Olaf Lier ist sicher, dass Sirenen in Coswig keinen Sinn mehr hätten. Anders sehe das in Gemeinden aus, in denen größere, flächendeckende Gefährdungen bestehen. Im Gebirge beispielsweise, an Talsperren, in der Nähe eines Chemiebetriebes. Dazu kommt, dass Sirenen Unterhaltskosten verursachen. Und dass kaum jemand weiß, was die jeweiligen Signale bedeuten. Was ist, wenn es dreimal heult? Oder fünfmal?

Unter anderem deshalb hat Coswig beschlossen, sich auf die Piepser zu konzentrieren – und für die Bevölkerung auf Lautsprecherdurchsagen. Das funktioniert auch in Radebeul, sagt Stadtwehrchef Roland Fährmann. Und erinnert an die Elbfluten, als mittels Lautsprecher informiert wurde. Von den Sirenen hat sich die Stadt lange getrennt. Wobei die Geräte durchaus Vorteile haben, erklärt Fährmann. Vor allem im ländlichen Gebiet. Weil die Leute dann wissen, das könnte einer von der Wehr sein, der da vorbeibraust. Oder weil die Nachbarn sich untereinander aufmerksam machen können, falls einer einen Alarm verpasst.

Ein Vorteil auch aus Sicht des Radeburger Wehrleiters. Marcus Mambk sagt, wenn jemand im Sommer, leicht bekleidet, ohne Piepser im Garten arbeitet, weiß er beim Sirenenton sofort Bescheid. Neun Sirenen hat die Stadt, etwa 120 Euro pro Sirene kostet die Wartung jährlich.

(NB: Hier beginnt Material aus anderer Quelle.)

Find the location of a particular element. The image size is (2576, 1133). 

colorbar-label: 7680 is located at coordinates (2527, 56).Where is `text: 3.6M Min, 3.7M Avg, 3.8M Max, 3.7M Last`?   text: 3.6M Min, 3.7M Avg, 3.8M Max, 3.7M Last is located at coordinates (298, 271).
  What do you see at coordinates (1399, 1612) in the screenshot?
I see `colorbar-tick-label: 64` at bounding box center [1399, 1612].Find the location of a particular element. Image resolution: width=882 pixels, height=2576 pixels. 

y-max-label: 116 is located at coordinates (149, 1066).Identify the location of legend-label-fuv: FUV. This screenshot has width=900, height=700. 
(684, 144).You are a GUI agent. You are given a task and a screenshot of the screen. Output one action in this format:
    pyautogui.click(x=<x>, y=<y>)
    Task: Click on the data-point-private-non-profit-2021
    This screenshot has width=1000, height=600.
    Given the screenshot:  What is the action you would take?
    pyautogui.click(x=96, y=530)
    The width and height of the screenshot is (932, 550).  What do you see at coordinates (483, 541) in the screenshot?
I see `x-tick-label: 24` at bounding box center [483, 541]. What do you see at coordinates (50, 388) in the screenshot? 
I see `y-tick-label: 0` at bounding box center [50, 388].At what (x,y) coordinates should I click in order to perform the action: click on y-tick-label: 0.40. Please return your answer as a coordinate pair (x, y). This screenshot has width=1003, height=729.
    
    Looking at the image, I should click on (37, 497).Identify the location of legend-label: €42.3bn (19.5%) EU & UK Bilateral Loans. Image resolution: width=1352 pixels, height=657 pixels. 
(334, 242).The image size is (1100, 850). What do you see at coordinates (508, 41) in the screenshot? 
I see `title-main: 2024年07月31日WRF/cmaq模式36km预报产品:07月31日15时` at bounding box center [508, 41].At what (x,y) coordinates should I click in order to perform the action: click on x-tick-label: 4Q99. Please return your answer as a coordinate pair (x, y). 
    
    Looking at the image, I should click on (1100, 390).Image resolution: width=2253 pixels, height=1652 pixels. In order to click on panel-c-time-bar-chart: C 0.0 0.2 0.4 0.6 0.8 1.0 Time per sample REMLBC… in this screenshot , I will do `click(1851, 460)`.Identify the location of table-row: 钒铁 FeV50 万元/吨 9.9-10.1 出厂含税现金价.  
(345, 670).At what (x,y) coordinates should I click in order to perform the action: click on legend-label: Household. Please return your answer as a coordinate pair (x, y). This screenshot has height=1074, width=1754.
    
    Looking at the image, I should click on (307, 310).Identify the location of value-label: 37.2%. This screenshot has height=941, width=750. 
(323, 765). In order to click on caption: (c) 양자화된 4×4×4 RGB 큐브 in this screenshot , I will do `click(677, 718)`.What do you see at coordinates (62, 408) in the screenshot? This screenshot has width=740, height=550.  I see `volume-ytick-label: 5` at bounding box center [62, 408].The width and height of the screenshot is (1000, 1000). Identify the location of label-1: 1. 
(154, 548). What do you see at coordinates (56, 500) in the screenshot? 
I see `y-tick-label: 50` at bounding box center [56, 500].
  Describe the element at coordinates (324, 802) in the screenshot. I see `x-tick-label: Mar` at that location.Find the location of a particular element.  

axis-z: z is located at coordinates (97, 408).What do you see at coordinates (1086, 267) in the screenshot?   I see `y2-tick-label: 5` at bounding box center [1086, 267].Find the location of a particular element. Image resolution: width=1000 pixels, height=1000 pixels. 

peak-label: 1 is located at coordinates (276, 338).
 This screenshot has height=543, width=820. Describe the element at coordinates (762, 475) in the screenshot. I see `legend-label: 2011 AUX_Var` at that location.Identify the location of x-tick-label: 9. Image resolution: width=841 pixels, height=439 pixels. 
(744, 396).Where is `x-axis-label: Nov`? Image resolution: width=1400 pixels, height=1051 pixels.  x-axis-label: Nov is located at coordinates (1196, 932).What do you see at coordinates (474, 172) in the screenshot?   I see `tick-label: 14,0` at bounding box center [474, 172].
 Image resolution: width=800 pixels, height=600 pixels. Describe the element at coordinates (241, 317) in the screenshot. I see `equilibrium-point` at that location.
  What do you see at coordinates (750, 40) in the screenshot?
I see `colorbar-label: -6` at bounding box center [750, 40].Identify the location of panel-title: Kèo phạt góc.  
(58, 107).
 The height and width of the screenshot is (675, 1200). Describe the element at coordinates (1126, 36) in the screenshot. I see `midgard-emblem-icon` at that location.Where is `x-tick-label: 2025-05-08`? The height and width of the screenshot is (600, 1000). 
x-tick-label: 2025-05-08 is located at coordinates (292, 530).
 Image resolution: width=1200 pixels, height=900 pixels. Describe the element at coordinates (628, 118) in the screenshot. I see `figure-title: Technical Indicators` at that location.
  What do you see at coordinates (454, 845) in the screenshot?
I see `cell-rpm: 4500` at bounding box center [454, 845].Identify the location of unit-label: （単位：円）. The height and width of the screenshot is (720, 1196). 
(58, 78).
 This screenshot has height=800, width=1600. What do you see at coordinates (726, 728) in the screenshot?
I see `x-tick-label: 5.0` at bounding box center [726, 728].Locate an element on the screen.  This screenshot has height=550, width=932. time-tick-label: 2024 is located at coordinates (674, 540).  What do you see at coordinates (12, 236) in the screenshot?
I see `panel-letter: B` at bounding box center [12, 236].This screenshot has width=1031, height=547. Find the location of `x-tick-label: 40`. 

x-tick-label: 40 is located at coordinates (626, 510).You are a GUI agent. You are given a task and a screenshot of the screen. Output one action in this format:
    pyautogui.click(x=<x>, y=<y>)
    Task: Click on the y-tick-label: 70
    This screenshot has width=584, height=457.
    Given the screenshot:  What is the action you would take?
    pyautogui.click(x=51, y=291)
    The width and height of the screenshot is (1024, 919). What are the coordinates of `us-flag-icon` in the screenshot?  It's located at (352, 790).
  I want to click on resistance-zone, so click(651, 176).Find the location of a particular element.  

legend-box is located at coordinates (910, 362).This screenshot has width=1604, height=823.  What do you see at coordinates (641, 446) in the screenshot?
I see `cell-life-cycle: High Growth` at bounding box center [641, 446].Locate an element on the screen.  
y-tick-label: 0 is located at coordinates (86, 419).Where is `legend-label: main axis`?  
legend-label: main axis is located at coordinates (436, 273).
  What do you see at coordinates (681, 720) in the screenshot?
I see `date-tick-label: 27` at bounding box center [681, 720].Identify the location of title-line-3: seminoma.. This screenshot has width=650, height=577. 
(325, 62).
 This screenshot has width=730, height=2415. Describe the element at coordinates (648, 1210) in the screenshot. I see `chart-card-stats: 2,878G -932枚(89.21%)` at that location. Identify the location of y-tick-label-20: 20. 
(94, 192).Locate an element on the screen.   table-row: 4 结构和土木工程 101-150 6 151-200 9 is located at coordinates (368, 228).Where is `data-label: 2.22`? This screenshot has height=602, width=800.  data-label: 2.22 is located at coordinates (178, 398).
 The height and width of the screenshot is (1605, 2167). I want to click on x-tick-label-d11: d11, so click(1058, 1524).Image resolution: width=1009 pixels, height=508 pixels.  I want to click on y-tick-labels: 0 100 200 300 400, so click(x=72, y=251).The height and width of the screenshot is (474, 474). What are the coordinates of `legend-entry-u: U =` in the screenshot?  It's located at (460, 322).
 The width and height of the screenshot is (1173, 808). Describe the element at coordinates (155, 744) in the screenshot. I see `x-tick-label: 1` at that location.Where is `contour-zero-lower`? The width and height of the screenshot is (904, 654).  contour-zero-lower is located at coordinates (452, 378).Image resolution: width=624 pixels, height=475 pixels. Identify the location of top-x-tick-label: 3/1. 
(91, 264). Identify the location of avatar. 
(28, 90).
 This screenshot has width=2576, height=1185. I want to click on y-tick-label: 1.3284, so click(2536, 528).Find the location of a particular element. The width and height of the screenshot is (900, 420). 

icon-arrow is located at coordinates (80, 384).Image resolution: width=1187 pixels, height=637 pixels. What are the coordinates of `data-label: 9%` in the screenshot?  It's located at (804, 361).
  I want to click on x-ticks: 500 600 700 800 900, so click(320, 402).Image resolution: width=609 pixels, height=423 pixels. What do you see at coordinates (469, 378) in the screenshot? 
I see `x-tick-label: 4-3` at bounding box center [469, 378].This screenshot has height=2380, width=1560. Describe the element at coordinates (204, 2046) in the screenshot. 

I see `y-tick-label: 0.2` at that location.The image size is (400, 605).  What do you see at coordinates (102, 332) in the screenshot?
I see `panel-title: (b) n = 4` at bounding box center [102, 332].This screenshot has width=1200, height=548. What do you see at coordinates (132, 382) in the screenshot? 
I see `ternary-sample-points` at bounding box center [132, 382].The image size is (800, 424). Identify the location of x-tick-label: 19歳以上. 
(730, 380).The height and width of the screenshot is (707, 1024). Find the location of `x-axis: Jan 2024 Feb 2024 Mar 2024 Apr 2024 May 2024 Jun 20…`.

Zusätzlich gibt es für Feuerwehrmänner, die das wollen, die Handy-Alarmierung. Für Mambk bleibt der Piepser die sicherste Variante. Weil das Handynetz ebenso ausfallen kann wie der Strom für die alten Motorsirenen. – Die Kommunen entscheiden selbst über das System fürs Alarmieren der Wehren. Die Kosten zum Beschaffen von Sirenen und Funkmeldeempfängern müssen sie tragen. Erneuerungen fördert der Freistaat, sagt Kreis-Katastrophenschützer Ronald Voigt. In der Regel werden Motorsirenen durch neue elektronische Sirenen ersetzt. Denn die funktionieren auch bei Stromausfall etwa eine Woche. Die Kosten für eine neue Sirene belaufen sich je nach Ausstattungsgrad auf rund 10 000 Euro.

Katastrophen-Warnung funktioniert auch über die Bevölkerungswarn- und Info-App Biwapp, das Warnsystem Nina, Radio und Fernsehen, sagt Ronald Voigt. Möglicherweise aber kommt für sirenenlose Kommunen eine Renaissance der Geräte. Der Freistaat strebe an, dass sie sich wieder welche zulegen, sagt Fährmann. Das müsse anhand des Brandschutzbedarfsplans diskutiert werden. Das Innenministerium hat schon mal landeseinheitliche Sirenensignale festgelegt. Und ein Merkblatt mit Signalen und Verhaltensregeln veröffentlicht.